Il a 75 ans, on s’attendait à une rétrospective, genre « La vie et l’œuvre de Marc-Henri Reckinger en trente tableaux ». Mais c’était sans compter sur l’activisme – dans tous les sens du terme – du peintre hyperréaliste : Invité par Danielle Igniti à présenter une exposition personnelle au centre d’art Dominique Lang à Dudelange, il y expose 24 nouvelles œuvres, toutes peintes ces quatre dernières années. Reckinger vient de la gauche, voire de l’extrême-gauche, et il n’en a jamais trahi ni les idéaux ni les codes. À Dudelange, il accuse, avec de grandes toiles figuratives au réalisme socialiste la « Civilisation – Progrès – Modernité » prenant la forme de robots extraterrestres qui roulent en grosse voiture tout-terrain sur les cadavres du peuple, sous le regard bienveillant de Christine Lagarde. On y voit des foules nombreuses de réfugiés africains débarquant sur les côtes de l’Europe, leurs enfants sur les bras et une chèvre en laisse. On y retrouve aussi ses héros, Picasso, Frieda Kahlo et Diego Riviera, Daumier, Che Guevara, Lénine, Marx ou Gramsci. Et on y voit le Premier ministre Xavier Bettel (DP) et son ministre de la Défense, Etienne Schneider (LSAP), défilant fièrement devant cet airbus A400M, que le Luxembourg finance avec la Belgique – un Jean Asselborn (LSAP), ministre des Affaires étrangères minuscule en arrière-plan avec une pancarte « Peace » faisant figure de clown dans un si beau défilé de va-t-en-guerre.
Ses tableaux s’appellent Le fascisme ne passera pas !, Nouvel esclavage ou La bombe de l’apocalypse et ils sont des accusations assez primaires de tout ce qui, à ses yeux, ne va pas dans ce monde : les inégalités sociales criantes, la cruauté des conditions de migration, le cynisme des dirigeants politiques (Mario Draghi, Jean-Claude Juncker, Christine Lagarde encore une fois), les nouvelles méthodes de guerre – comme si, en cinquante ans de militance artistique, très peu de choses avaient finalement changé.
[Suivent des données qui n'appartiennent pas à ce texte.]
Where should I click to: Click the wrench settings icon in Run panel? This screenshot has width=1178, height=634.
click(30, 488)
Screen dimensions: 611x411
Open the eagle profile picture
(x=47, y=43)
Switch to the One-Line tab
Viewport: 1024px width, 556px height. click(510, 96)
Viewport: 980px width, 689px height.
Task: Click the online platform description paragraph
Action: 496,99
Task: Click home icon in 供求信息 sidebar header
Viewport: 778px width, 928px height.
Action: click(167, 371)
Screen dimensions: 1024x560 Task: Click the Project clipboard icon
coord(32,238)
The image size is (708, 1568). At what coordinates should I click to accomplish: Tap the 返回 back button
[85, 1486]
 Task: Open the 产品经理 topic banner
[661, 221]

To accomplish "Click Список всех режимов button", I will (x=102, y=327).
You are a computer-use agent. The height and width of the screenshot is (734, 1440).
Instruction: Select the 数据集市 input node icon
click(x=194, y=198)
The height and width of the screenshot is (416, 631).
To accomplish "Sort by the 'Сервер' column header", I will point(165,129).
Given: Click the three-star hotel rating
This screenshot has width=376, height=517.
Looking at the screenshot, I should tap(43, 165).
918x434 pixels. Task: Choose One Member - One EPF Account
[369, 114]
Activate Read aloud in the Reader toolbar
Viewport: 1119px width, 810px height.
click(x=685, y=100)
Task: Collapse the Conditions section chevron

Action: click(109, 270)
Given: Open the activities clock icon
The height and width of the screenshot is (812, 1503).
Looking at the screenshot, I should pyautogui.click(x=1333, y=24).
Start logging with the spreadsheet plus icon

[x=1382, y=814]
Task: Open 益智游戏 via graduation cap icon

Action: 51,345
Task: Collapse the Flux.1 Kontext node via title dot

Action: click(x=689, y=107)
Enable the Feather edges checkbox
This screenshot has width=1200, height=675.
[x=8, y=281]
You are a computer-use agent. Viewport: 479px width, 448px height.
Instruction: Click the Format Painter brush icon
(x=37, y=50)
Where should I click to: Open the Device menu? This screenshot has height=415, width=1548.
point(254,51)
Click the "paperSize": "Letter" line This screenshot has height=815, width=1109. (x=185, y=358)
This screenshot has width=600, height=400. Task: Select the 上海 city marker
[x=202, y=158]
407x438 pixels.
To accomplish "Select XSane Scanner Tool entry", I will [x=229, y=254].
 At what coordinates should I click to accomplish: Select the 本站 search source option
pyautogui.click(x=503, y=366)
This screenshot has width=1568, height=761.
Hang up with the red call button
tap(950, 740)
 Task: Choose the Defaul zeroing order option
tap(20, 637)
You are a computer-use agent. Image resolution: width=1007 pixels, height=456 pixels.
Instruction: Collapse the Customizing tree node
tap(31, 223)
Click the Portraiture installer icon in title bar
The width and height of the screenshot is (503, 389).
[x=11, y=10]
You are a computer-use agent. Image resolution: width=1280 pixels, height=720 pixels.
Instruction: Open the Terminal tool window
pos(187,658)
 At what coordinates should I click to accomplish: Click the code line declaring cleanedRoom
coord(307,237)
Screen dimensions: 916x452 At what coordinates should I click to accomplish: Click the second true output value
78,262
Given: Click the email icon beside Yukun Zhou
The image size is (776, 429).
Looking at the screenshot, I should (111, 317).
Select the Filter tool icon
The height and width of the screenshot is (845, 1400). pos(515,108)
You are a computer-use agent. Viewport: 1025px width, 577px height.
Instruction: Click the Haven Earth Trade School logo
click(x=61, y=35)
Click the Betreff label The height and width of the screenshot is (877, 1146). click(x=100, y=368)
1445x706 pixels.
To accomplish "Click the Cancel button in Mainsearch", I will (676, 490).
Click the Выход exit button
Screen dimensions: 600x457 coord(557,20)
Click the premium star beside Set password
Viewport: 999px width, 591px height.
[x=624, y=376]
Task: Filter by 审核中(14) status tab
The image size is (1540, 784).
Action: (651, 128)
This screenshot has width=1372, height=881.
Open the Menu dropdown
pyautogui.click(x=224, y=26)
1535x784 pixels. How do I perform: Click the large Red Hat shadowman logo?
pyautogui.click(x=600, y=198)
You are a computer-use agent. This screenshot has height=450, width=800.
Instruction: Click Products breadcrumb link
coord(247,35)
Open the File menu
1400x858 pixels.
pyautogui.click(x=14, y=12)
Claudia Passeri est de 37 ans la cadette de Reckinger. Elle est aussi engagée à l’extrême-gauche mais a une pratique artistique plus contemporaine, plus conceptuelle aussi. Or, elle tisse comme un lien avec Reckinger en commençant son travail sur une imagerie communiste, celle de la sculpture L’allégorie de l’artisanat d’Albert Kratzenberg, installée dans le parc de la galerie Nei Liicht. Fascinée par la représentation idéalisée de la figure de l’ouvrier dans cette œuvre autant que par son périple (la sculpture avait été envoyée par le Luxembourg à l’exposition universelle à New York en 1939, dont elle est revenue, malgré la guerre), Claudia Passeri a commencé à travailler sur sa forme et sur son contenu. L’homme au marteau est un portrait en gros plan de cet ouvrier impassible, les visiteurs peuvent emporter l’image imprimée en affiche, à la manière d’un Félix González-Torres.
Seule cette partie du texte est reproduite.